§ **Work to be completed**
Where in the records does the word "from" occur? Copy each line in which it does.

§ **Source records**

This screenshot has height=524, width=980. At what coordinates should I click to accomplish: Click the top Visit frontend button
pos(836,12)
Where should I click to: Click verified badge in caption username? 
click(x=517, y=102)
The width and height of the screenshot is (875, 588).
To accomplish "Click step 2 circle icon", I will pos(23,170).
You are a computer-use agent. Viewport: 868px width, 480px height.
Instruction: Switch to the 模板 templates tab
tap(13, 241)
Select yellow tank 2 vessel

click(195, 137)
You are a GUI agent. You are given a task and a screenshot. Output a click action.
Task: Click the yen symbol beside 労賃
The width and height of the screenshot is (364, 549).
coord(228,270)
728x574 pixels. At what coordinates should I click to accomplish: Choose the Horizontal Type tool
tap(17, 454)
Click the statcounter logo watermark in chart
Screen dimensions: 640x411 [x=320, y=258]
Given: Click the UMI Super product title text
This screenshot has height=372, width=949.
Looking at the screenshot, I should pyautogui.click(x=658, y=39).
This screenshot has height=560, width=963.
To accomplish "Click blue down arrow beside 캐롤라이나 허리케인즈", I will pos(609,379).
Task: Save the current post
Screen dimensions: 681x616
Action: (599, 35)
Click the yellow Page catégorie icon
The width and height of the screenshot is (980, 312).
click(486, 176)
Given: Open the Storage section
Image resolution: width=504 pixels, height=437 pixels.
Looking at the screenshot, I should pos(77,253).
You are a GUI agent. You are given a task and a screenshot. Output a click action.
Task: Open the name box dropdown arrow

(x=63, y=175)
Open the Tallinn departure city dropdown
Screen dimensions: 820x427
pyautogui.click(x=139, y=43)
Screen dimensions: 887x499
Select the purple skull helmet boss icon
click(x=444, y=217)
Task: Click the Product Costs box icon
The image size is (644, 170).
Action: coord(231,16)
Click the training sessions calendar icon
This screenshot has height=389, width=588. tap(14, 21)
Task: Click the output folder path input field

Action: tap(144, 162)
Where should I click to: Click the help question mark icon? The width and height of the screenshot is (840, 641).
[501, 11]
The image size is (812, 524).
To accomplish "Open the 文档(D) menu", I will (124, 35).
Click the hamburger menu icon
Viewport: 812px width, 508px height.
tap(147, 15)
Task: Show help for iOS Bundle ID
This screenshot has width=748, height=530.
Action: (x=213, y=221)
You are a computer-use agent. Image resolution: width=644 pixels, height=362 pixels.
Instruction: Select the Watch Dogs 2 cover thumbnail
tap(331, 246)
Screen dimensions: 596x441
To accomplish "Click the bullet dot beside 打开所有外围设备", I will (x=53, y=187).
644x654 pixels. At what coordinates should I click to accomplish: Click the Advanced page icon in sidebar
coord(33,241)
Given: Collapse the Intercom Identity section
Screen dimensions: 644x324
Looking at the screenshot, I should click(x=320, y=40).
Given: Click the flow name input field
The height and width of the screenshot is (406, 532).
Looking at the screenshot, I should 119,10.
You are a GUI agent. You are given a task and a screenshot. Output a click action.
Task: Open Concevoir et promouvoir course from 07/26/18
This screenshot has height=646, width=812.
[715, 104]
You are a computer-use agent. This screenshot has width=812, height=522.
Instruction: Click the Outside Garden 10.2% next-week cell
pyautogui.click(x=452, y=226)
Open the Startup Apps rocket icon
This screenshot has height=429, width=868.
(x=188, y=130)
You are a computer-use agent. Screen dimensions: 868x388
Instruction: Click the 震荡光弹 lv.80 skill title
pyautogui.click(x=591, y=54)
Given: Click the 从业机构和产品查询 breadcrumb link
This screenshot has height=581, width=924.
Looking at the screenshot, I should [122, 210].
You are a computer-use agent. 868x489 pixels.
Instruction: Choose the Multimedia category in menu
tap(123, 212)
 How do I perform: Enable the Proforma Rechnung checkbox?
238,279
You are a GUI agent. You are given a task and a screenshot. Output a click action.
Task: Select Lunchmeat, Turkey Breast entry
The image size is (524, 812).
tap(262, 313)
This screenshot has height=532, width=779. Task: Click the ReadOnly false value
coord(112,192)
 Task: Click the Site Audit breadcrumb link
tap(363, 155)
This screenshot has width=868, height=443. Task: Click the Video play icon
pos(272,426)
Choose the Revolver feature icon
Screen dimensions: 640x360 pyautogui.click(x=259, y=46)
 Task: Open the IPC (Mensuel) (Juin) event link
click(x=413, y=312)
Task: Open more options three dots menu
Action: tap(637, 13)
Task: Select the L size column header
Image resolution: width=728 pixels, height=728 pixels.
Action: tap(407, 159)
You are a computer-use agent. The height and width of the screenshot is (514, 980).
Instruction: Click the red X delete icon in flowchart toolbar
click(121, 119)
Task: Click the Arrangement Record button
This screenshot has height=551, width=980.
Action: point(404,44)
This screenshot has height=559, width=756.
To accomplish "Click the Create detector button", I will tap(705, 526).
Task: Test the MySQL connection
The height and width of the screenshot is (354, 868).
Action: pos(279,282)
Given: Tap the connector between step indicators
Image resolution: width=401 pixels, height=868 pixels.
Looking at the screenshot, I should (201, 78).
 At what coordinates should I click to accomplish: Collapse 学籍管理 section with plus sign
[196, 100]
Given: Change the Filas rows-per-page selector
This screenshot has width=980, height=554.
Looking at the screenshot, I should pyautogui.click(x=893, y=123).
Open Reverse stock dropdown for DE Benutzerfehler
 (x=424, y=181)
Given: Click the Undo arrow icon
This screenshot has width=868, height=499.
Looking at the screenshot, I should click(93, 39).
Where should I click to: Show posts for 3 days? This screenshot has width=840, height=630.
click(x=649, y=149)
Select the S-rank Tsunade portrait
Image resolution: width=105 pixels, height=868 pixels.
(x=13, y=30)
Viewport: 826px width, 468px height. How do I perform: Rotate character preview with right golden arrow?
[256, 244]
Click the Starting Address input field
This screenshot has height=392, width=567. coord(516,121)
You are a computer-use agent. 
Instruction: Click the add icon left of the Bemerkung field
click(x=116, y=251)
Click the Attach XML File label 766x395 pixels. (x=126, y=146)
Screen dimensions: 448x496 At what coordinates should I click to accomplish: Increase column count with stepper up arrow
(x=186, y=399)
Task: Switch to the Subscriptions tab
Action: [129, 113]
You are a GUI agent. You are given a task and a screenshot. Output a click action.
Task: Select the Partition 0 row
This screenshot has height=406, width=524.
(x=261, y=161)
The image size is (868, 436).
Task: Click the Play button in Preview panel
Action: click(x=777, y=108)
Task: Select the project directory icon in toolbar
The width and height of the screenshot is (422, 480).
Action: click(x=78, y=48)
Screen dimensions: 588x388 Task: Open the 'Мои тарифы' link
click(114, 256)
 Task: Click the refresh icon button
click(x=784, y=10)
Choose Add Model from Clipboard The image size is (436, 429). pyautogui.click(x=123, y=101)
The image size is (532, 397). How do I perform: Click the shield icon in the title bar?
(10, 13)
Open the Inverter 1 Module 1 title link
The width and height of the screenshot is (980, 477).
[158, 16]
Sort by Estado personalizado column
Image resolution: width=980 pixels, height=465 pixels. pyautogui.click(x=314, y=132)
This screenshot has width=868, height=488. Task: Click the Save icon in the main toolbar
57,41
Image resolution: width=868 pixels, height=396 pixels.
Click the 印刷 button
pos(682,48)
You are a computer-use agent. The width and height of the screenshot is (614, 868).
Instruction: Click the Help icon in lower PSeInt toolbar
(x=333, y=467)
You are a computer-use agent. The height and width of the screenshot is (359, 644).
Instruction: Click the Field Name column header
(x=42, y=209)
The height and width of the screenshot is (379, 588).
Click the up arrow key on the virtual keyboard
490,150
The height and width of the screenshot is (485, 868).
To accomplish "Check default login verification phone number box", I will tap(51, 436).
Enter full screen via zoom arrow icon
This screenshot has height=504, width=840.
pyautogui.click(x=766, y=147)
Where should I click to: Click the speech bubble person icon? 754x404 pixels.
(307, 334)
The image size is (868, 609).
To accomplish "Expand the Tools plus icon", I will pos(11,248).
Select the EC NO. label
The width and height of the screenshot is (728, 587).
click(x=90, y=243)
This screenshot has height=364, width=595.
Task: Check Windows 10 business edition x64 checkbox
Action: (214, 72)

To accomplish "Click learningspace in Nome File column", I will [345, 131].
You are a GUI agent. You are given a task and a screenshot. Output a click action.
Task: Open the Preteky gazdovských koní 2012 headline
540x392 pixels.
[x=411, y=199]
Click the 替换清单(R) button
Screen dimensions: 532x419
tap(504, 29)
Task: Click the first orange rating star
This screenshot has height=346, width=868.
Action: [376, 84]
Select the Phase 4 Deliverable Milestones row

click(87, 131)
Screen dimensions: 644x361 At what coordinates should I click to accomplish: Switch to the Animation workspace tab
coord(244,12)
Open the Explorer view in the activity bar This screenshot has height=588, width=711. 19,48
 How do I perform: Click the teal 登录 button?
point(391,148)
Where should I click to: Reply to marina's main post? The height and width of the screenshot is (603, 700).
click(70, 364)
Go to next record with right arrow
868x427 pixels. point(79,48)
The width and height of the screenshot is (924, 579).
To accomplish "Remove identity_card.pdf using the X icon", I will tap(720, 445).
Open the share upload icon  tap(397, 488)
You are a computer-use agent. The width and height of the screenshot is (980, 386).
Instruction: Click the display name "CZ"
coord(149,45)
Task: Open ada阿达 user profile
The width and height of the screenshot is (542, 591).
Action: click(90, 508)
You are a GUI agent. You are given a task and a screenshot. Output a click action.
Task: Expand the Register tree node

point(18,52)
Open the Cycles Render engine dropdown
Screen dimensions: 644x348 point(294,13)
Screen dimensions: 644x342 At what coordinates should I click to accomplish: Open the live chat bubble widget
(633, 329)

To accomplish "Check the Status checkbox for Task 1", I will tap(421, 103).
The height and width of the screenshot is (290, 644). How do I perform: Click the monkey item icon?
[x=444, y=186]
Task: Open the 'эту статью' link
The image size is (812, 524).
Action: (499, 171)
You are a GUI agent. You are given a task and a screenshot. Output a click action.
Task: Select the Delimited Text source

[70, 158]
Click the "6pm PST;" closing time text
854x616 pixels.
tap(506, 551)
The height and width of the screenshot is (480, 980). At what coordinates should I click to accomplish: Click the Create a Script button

§ **Expected answer**
Task: Open Concevoir et promouvoir course from 07/26/18
Choose Add Model from Clipboard The image size is (436, 429). pyautogui.click(x=123, y=101)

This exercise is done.